For a decade, the College of Agriculture and Life Sciences (CALS) has been funding fledging projects pertaining to sustainable agriculture -- such as developing an organic grape-growing and winemaking course and a project to combat tomato leaf disease in high tunnel systems -- with almost $550,000 from a Massachusetts-based organization founded by an anonymous, eco-minded Cornell alumna.
The Toward Sustainability Foundation (TSF) has been bolstering Cornell's sustainability research with a steady stream of gifts since 1999. About 75 faculty and student projects that examine the technological, social, political and economic elements of sustainable agriculture have benefited.
This year, for the first time, TSF awarded grant money to the Cornell Center for a Sustainable Future (CCSF), a multidisciplinary research program that encourages scientists at Cornell to collaborate on sustainability issues. CCSF used a $40,000 TSF gift to help cover basic research expenses for two projects chosen by its Academic Venture Fund. The TSF funds will also support graduate students on the projects.
"In achieving sustainability, scientific or technological solutions alone will not be successful in the absence of social and political understanding and acceptance," says Anurag Agrawal, CCSF associate director and associate professor of ecology and evolutionary biology. "TSF funds contribute to our larger communal enterprise of scholarship -- especially involving students -- that addresses these major issues."

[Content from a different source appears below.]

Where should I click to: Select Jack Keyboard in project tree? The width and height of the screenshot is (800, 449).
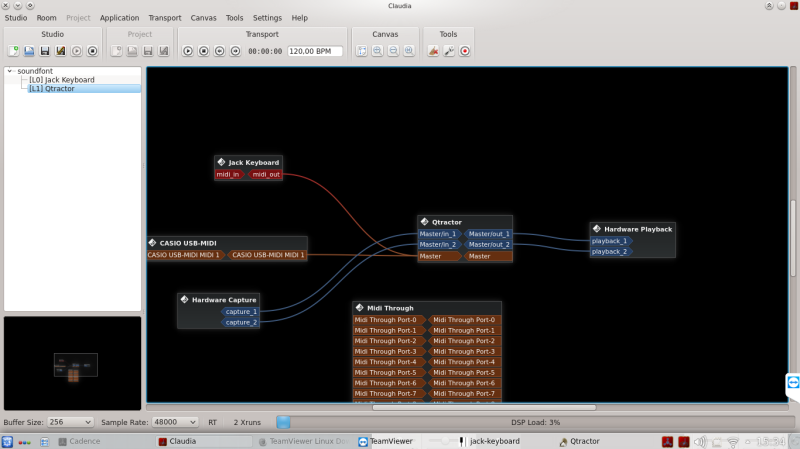click(62, 80)
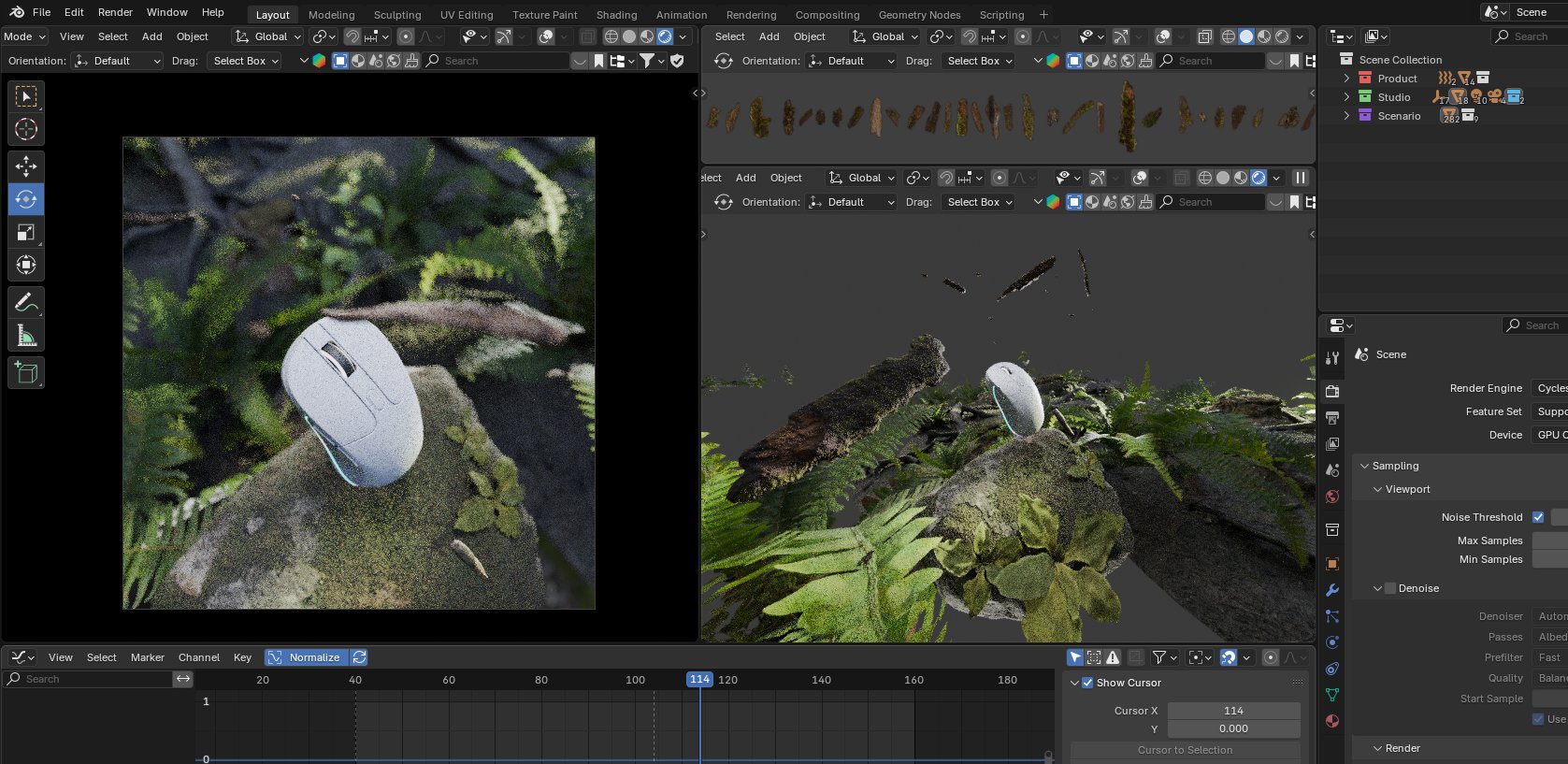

In many cases, TSF funds help beginning projects take shape until they can attract significant grants from federal agencies and other sources. For instance, the Department of Horticulture's Northeast Organic Network (NEON), a consortium of farmers, researchers, extension educators and grassroots nonprofits that shares information on organic agriculture techniques, was formed in 2001 with TSF money and later received a $1.2 million U.S. Department of Agriculture grant. NEON meets critical needs in organic farming, one of the fastest-growing segments of U.S. agriculture and an important market for New York, which ranks in the top 10 nationally in total organic farms (580 certified ones in 2006).
"The TSF gifts provide a real opportunity to start new and innovative research programs from the ground up," says Ian Merwin, the H.M. Cohn Professor of Pomology and International Agriculture in the Department of Horticulture.
Merwin first received an unsolicited gift from TSF in 1999 and has since overseen an annual program of competitive TSF grants for Cornell researchers. In a typical year, Merwin and a review committee that includes CALS graduate students, organic farmers and faculty members award grants to as many as 10 projects that focus on sustainability and organic farming. For 2009 the funded studies include developing the organic grape-growing and winemaking course and the project on tomato leaf disease in high tunnel systems as well as enhancing organic seed corn production in New York.
Faculty members are not the only ones to benefit from the TSF's largesse. The program has expanded to include grants for CALS international graduate students. In 2009 five students will each receive $5,000 to examine sustainability issues in their African and South American homelands. Foreign-born graduate students face limited funding prospects and are ineligible for most federal grants.
"The TSF grants are a valuable opportunity for international students to conduct field studies in developing nations with a true need for research and the potential for tangible impacts on sustainability," adds Merwin.
Ted Boscia is a staff writer for the College of Agriculture and Life Sciences.